A Lei n.º 9.613/98, de 3 de março de 1998, conhecida como Lei da Lavagem de Dinheiro, resulta de compromisso assumido pelo Brasil com a comunidade internacional ao firmar a Convenção contra o Tráfico Ilícito de Entorpecentes e de substâncias Psicotrópicas, nomeada como Convenção de Viena, de 20 de dezembro de 1988, referendada pelo Brasil em 1991 e aprovada pelo DL nº. 162/91. Considerando o contido no texto precedente e a relevância da citada Lei para atacar a criminalidade organizada no aspecto financeiro, responda fundamentadamente às indagações seguintes: a) Elenque e conceitue as três fases para a configuração dos delitos previstos na referida Lei, segundo as definições do GAFI (Grupo de Ação Financeira contra a Lavagem de Dinheiro e o Financiamento do Terrorismo), sustentando ao final acerca da necessidade da ocorrência das três fases para a consumação do ilícito; b) Determine, segundo as três principais correntes doutrinárias, o bem jurídico tutelado pela Lei; c) Dentro do âmbito de aplicação da presente Lei, defina crime parasitário e responda se o crime de sonegação fiscal pode ser crime antecedente em relação ao de lavagem de dinheiro e d) Existe a possibilidade de ocorrência de concurso material entre o crime antecedente e o de lavagem de dinheiro, ou esta hipótese se constitui em verdadeira progressão criminosa?

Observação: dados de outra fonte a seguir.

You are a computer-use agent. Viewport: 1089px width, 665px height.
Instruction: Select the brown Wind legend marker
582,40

a) Segundo as definições do GAFI, a lavagem de capitais possui três fases: colocação, dissimulação e integração. A colocação é a introdução do dinheiro ilícito no sistema financeiro, tornando difícil a identificação da origem destes, com a finalidade de não demonstrar a ligação entre o sujeito ativo e o resultado obtido com a infração penal antecedente. Pela dissimulação, são realizados diversos negócios com a finalidade de impedir o rastreamento e encobrir a origem ilícita dos valores. Por sua vez, a integração consiste na incorporação ao sistema econômico dos bens com a aparência lícita, com a compra de bens móveis ou imóveis, por exemplo.

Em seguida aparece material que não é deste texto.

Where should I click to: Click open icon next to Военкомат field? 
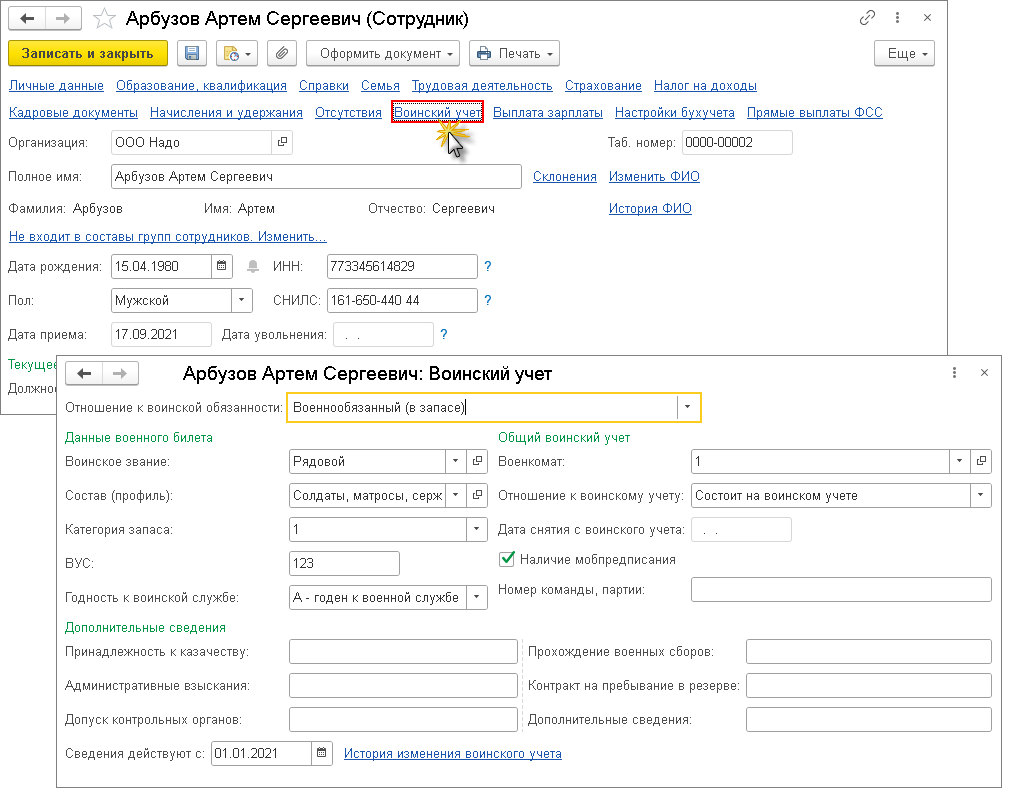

Por fim, destaca-se que não é necessária a ocorrência destas três fases para que se considere ocorrida a infração penal. De fato, exemplificativamente, nenhum dos tipos penais exige que o dinheiro venha a ser integrado com aparência lícita ao sistema econômico.

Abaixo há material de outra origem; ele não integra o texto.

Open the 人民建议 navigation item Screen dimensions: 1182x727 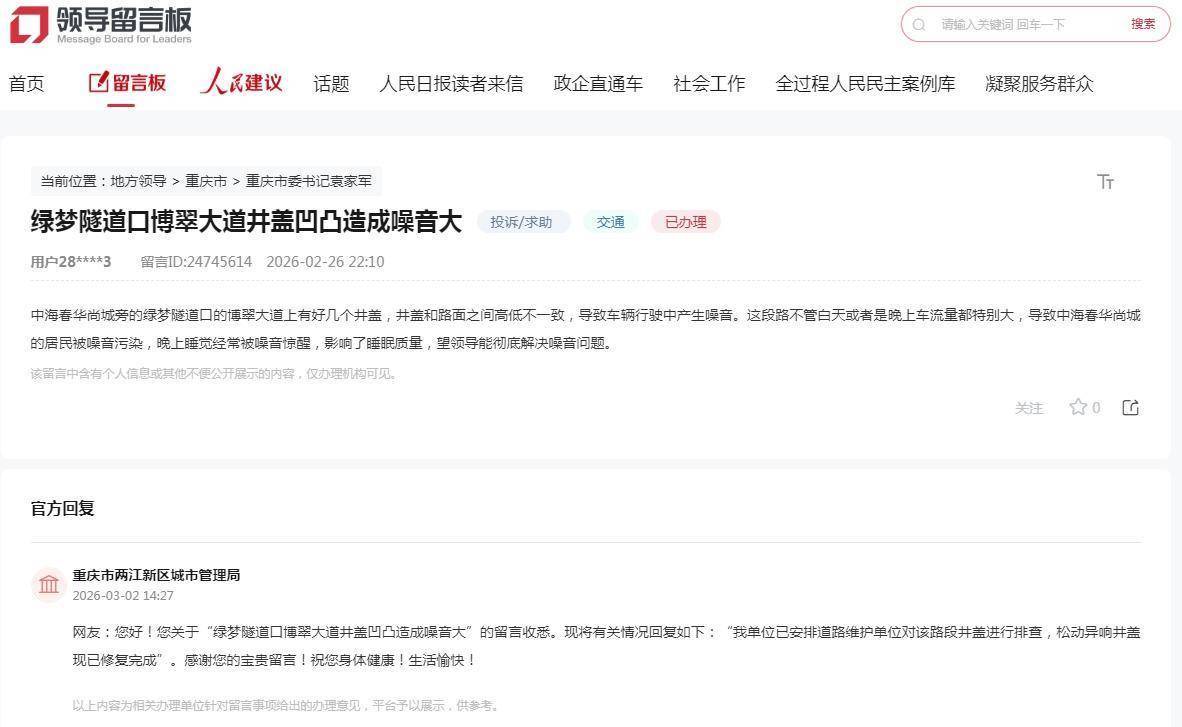tap(241, 83)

b) Quanto ao bem jurídico tutelado, quatro correntes se digladiam. A primeira entende que a lavagem de capitais tutela o mesmo bem jurídico da infração penal antecedente, caracterizando uma superproteção deste. Segunda corrente defende que tutela a administração da justiça. Por sua vez, terceira corrente (majoritária) defende que o bem jurídico tutelado é a ordem econômico-financeira, enquanto a quarta corrente sustenta a pluriofensividade do delito (há quem entenda que ele tutela: ordem econômico-financeira e a administração da justiça; administração da justiça e o bem tutelado pela infração antecedente).
c) Crime parasitário/acessório é aquele cuja prática está vinculada ao cometimento de infração penal antecedente (no caso da lavagem de capitais, infração que produza dinheiro, bem ou valor que será objeto da ocultação). Entretanto, conforme artigo 2º, II da Lei 9613/98, eventual condenação pelo antecedente não é requisito para a lavagem de capitais. Conforme aponta a doutrina, para a tipificação do delito de lavagem de capitais, o fato antecedente deve ser típico e ilícito, não sendo necessário comprovar autoria, culpabilidade ou punibilidade deste.
Por fim, o crime de sonegação fiscal pode ser antecedente em relação ao de lavagem de capitais, uma vez que o caput do artigo 1º da Lei 9613/98 (alterado pela Lei 12683/12) exige que bens, direitos ou valores provenientes de qualquer infração penal.
d) Trata-se da chamada autolavagem, sendo que em alguns países aquele que é o autor da infração antecedente não responde pelo crime de lavagem. Na Lei 9613/98 não existe proibição, razão pela qual doutrina majoritária defende a possibilidade da responsabilização criminal do autor da infração penal anterior. Isto porque, conforme a maioria, trata-se da tutela de bens jurídicos diferentes, sendo que a ocultação gera lesão autônoma. No entanto, alerta-se que, quanto as modalidades “adquirir, receber e receber em garantia” (artigo 1º, §1º, II) o sujeito ativo será necessariamente outra pessoa, por questão lógica.
QUESTÃO
PEÇA
SENTENÇA
22 de Março de 2018 às 21:13 Bruno Ville disse: 0
Excelente resposta. Falou mencionar que quanto à sonegação fiscal deve ser observada a SV 24, de modo que nem a infração antecedente e nem a lavagem podem ocorrer antes do lançamento definitivo do tributo nos incisos I a IV do art. 1° da respectiva lei.